Well no one at the time knew they were spending $300m on Spiderman 2. I still cant in any reason or shape understand how that happened. That should not happen. It shouldn't be allowed to happen, whether it ultimately ends up making money or not.I imagine they predicted growth in the console space once supply limits ended. I would guess they expected to basically take a large chunk of Xbox's market share. Their prediction was wrong, unfortunately. In hindsight it's obviously a bad decision, but I don't really remember anyone sounding huge alarm bells for Sony. It could be out there, but I don't remember seeing it. Mostly there was just a lot of talk about how they were "winning" and how hot the PS5 was as a sales product. I'm not sure anyone expected the home console market to contract, which seems to be what's happening if I'm understanding correctly. Sony's raw unit sales will actually be lower than PS4 and Xbox's raw unit sales will be much lower than Xbox One.

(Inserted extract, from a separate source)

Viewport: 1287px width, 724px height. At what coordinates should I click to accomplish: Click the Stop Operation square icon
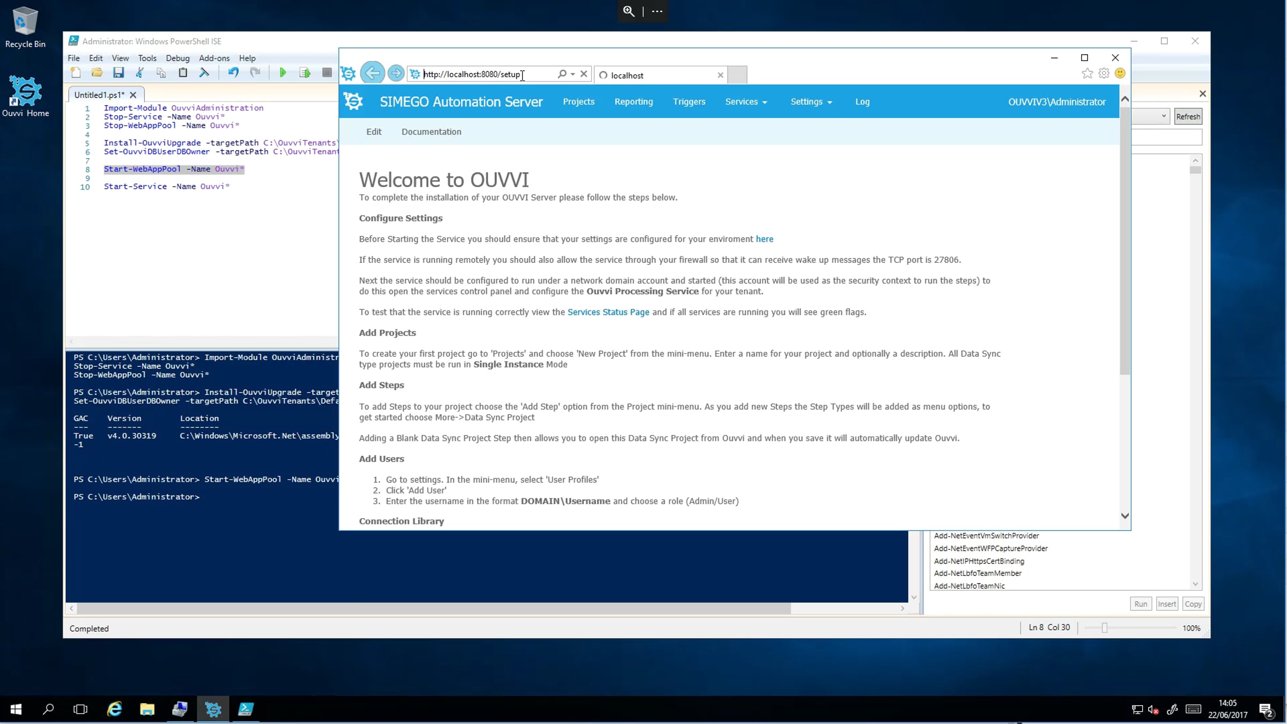327,73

I think Sony was basically trying to deliver exactly what their customers were asking for, but couldn't do it fast enough. Making these big games has become too difficult and too costly. I'd never claim they didn't make any mistakes, but I also don't have access to the information they do. The handling of things like the closing of that studio in the UK with Jim Ryan having his photo taken days before it was closed is absolutely atrocious and unkind, but looking at the business decisions in isolation is really hard to judge from the outside. Really can't say if they had better information to know they were heading down the wrong path, but I don't remember seeing concern from gamers or the gaming press.
But plenty of us were absolutely raising alarm bells on Sony reporting on how they were going to start spending big on live service titles. They literally said they plan on spending more on live service games by 2025 than they were spending on single player games, without reducing spending on single player games. Meaning they were making plans to start spending a LOT more money, which is required for live service titles, all while failures of those(like TLOU) can be disastrous. They seem to have gotten a bit lucky with Helldivers 2, but that's the payoff and why they're doing this, hoping that they'll hit on at least a couple titles that make all the spending worth it.
But personally, I still think this is irresponsible levels of spending. If they dont hit on the live service stuff, then yes, they are in trouble and it's their own strategic choices that caused it, they aren't just having this situation forced on them.
I also think it's terrible how much they spend on stuff like timed exclusivity. That's not investing in games, that's just spending mountains of money to keep Xbox players from being able to play these games. Sony obviously feels it's worth doing, but again, they dont have to spend that money that way. It's their own choices causing this. And now studios and developers are paying the price for those choices.